8) China’s corruption clampdown risks policy paralysis [Source: Financial Times]
Before President Xi Jinping assumed power in 2012, paying bribes and showering cadres with lavish meals and gifts were seen as part of ordinary public life. It was difficult to get into good schools and hospitals without greasing the palm of authorities supposedly there to safeguard the public good. Promotion to higher-level posts often involved paying bribes to superiors. But corruption reached a tipping point, inflaming public attitudes to the extent of endangering the legitimacy of the political system. In response, the government launched what has turned out to be the longest and most systematic anti-corruption campaign in Chinese Communist party history. The various and largely ineffective anti-corruption agencies were centralised into one agency: the Central Commission for Discipline Inspection, led by Wang Qishan, who took office in 2012. As of 2016, more than 100,000 officials have been netted for corruption, including a dozen high-ranking military officers, several senior executives of state-owned companies, and five national leaders. Cynical observers claim that the whole thing is a means of going after political enemies. But what distinguishes this anti-corruption drive from previous ones is that it also creates many political enemies, which seems irrational from the point of view of political self-preservation. Whatever the motivation, the effect is clear: the anti-corruption crackdown has worked. The problem is that the anti-corruption drive has worked almost too well and the decision-making has become almost completely paralysed.

9) Book review: “Option B” by Sheryl Sandberg and Adam Grant [Source: CNBC]
Since the publication of "Lean In," Facebook COO Sheryl Sandberg has urged readers to see possibility while acknowledging the limitations of reality. In her new book, "Option B: Facing Adversity, Building Resilience, and Finding Joy," co-authored with psychologist Adam Grant, she reassesses life in the aftermath of the sudden death of her husband, Silicon Valley luminary Dave Goldberg, in 2015. "Life," Sandberg writes in the introduction, "is never perfect." In the book, Sandberg and Grant explore the many permutations of trauma, misfortune and grief, and the ways in which different individuals react to events that she describes as those that rob us "of the sense that life is controllable, predictable and meaningful."A significant chapter in "Option B" is devoted to exploring "post-traumatic growth" — situations in which individuals experience positive changes after trauma — and how Sandberg found renewed professional purpose in reflecting on her husband's life.
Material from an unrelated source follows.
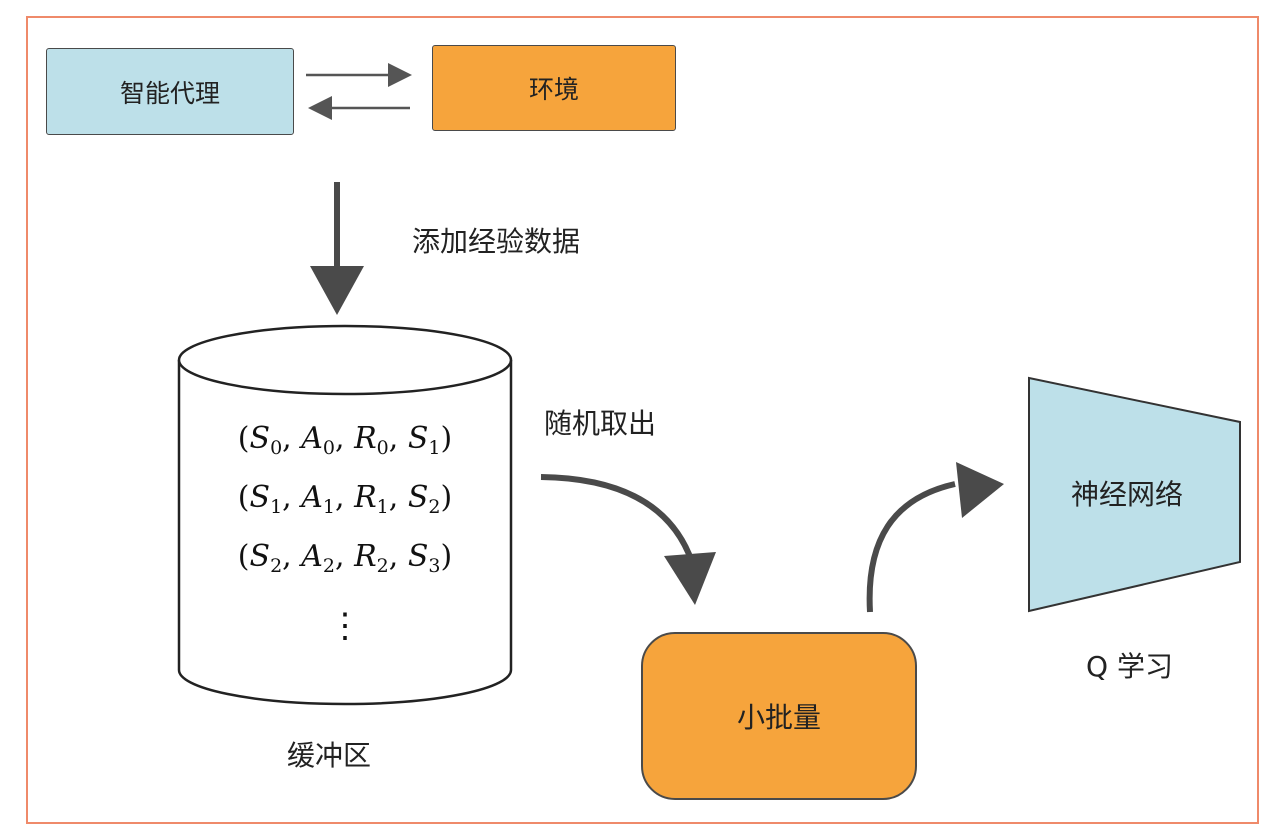  Describe the element at coordinates (628, 540) in the screenshot. I see `random-sample-arrow` at that location.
She writes, “Many of these [trauma victims] experienced ongoing anxiety and depression. Still, along with these negative emotions there were some positive changes. Up to that point, psychologists had focused mostly on two possible outcomes of trauma. Some people struggled: They developed PTSD, faced debilitating depression and anxiety or had difficulty functioning. Others were resilient: They bounced back to their state before the trauma. Now there was a third possibility: People who suffered could bounce forward.”
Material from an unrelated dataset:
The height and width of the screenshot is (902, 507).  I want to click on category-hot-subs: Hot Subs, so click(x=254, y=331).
10) There are diseases hidden in ice, and they’re waking up [BBC]
Climate change is melting permafrost soils that have been frozen for thousands of years, and as the soils melt they are releasing ancient viruses and bacteria that, having lain dormant, are springing back to life. In August 2016, in a remote corner of Siberian tundra called the Yamal Peninsula in the Arctic Circle, a 12-year-old boy died and at least twenty people were hospitalised after being infected by anthrax. The theory is that, over 75 years ago, a reindeer infected with anthrax died and its frozen carcass became trapped under a layer of frozen soil, known as permafrost. There it stayed until a heatwave in the summer of 2016, when the permafrost thawed. The fear is that this will not be an isolated case. As the Earth warms, more permafrost will melt. Frozen permafrost soil is the perfect place for bacteria to remain alive for very long periods of time, perhaps as long as a million years. That means melting ice could potentially open a Pandora's box of diseases.